Task — Lay out as a JSON list of strings, one string per line with blank lines omitted, the part of the entries below that begins with the line containing "You are a GUI" and runs through the end of the entries. Leave the pictures out of the list.

Entries for locating words and elements —
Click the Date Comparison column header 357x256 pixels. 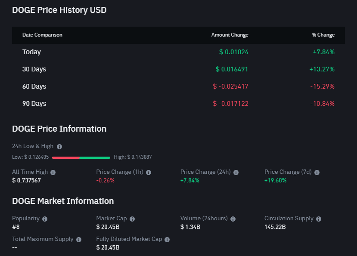pyautogui.click(x=42, y=35)
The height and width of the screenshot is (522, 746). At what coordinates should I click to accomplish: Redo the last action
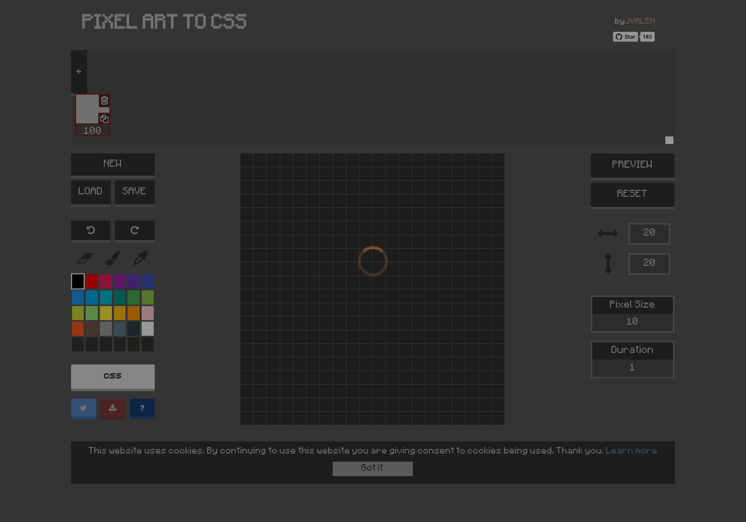tap(135, 231)
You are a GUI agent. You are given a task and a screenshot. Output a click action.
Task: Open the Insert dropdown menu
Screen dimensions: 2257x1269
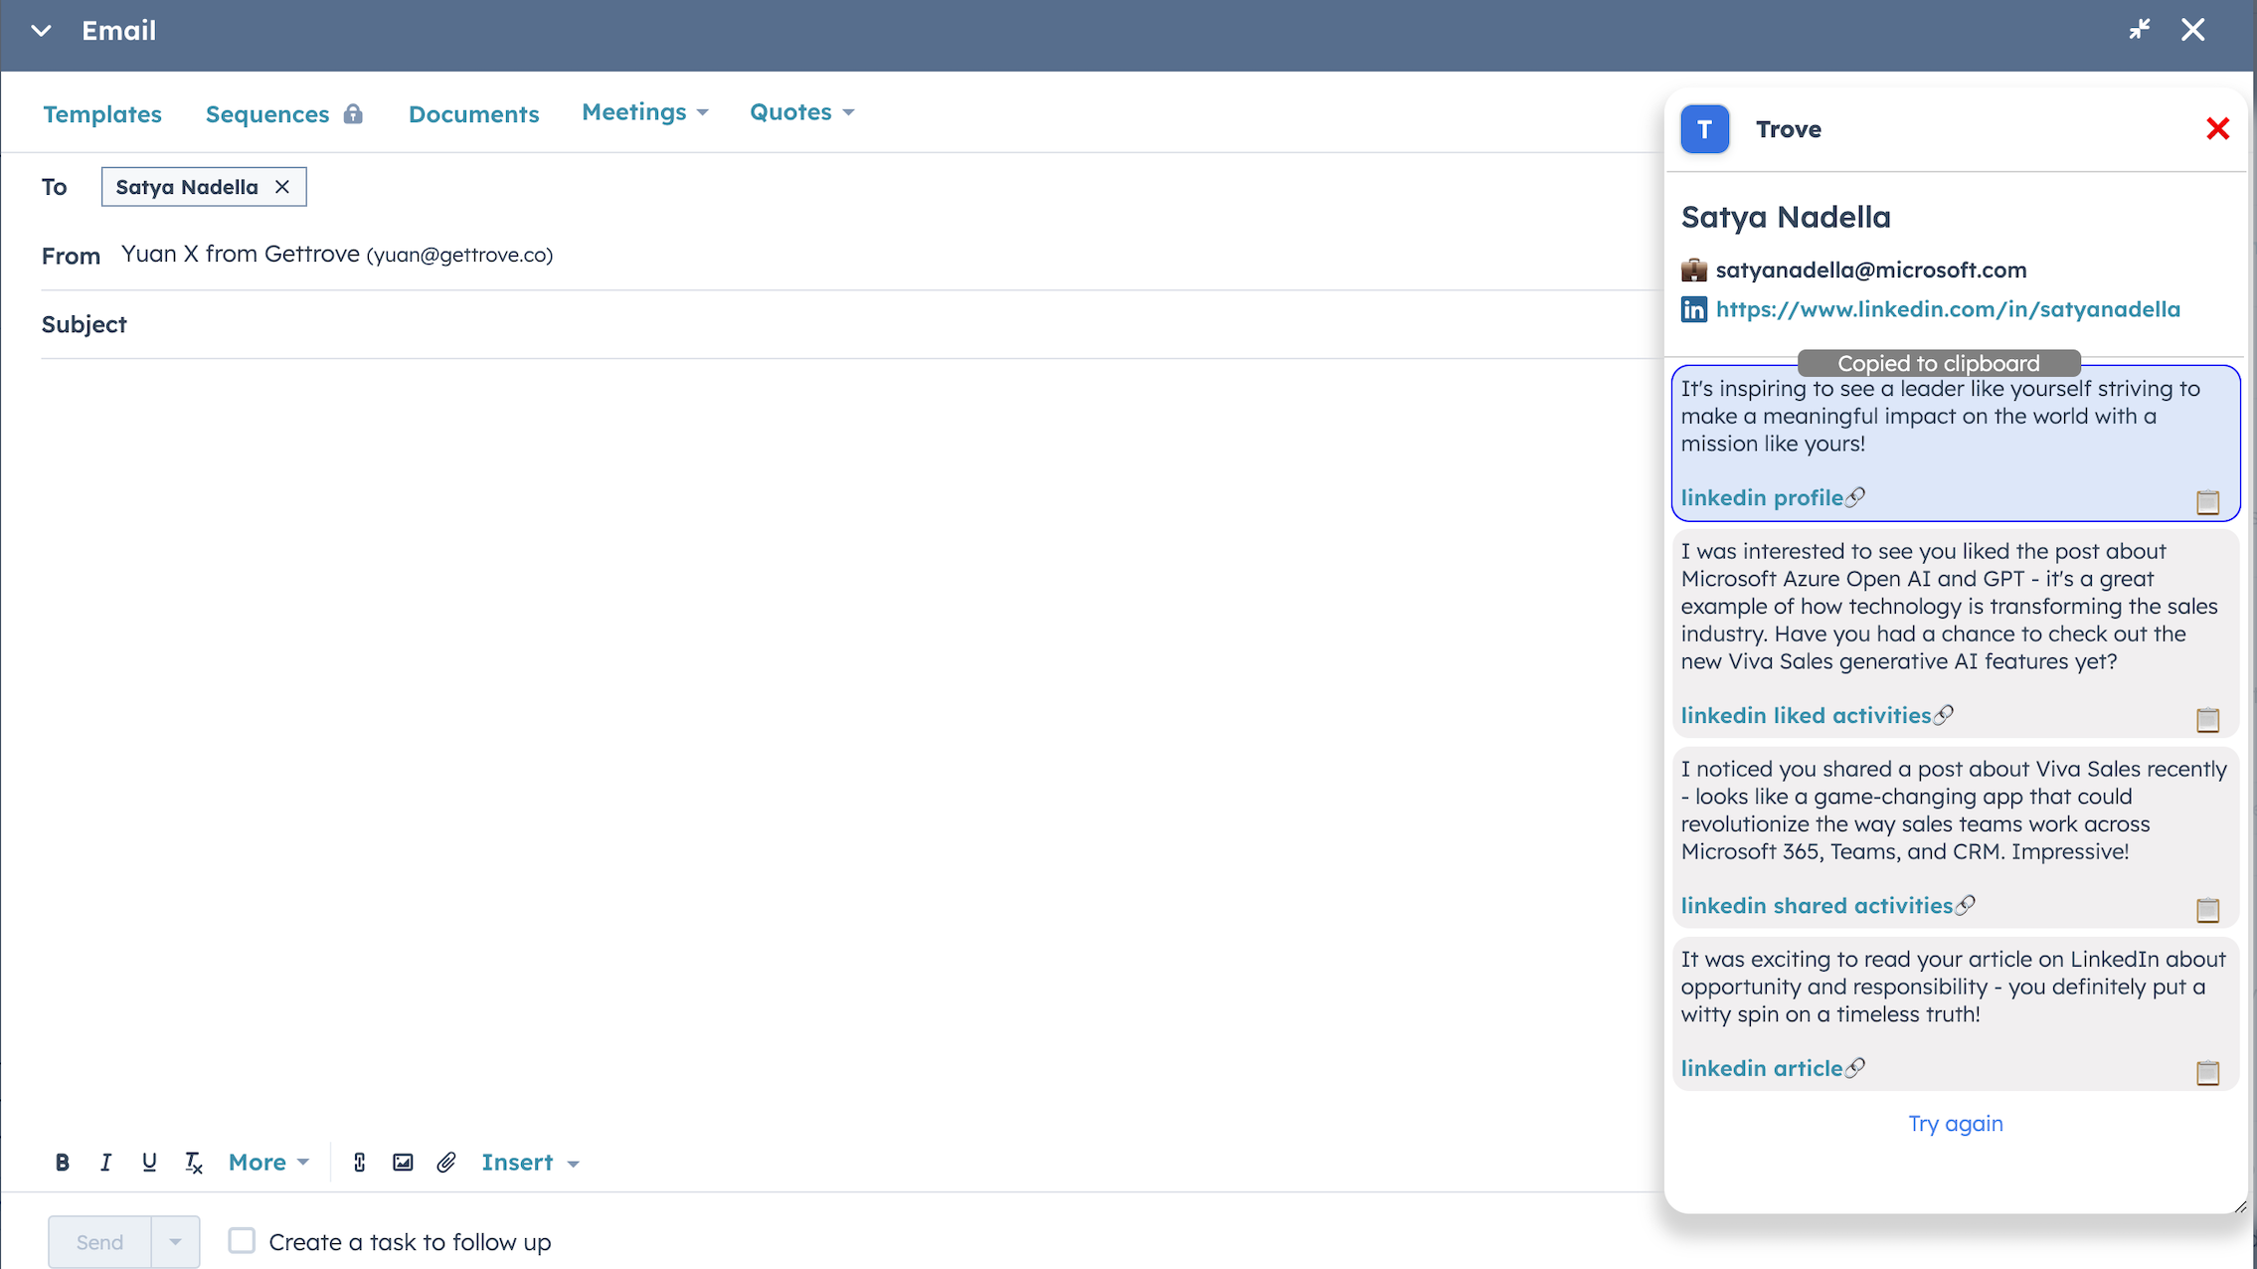click(530, 1162)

Written reply —
[
  "You are a GUI agent. You are given a task and a screenshot. Output a click action.",
  "Task: Open the Insert dropdown menu",
  "Screen dimensions: 2257x1269",
  "click(530, 1162)"
]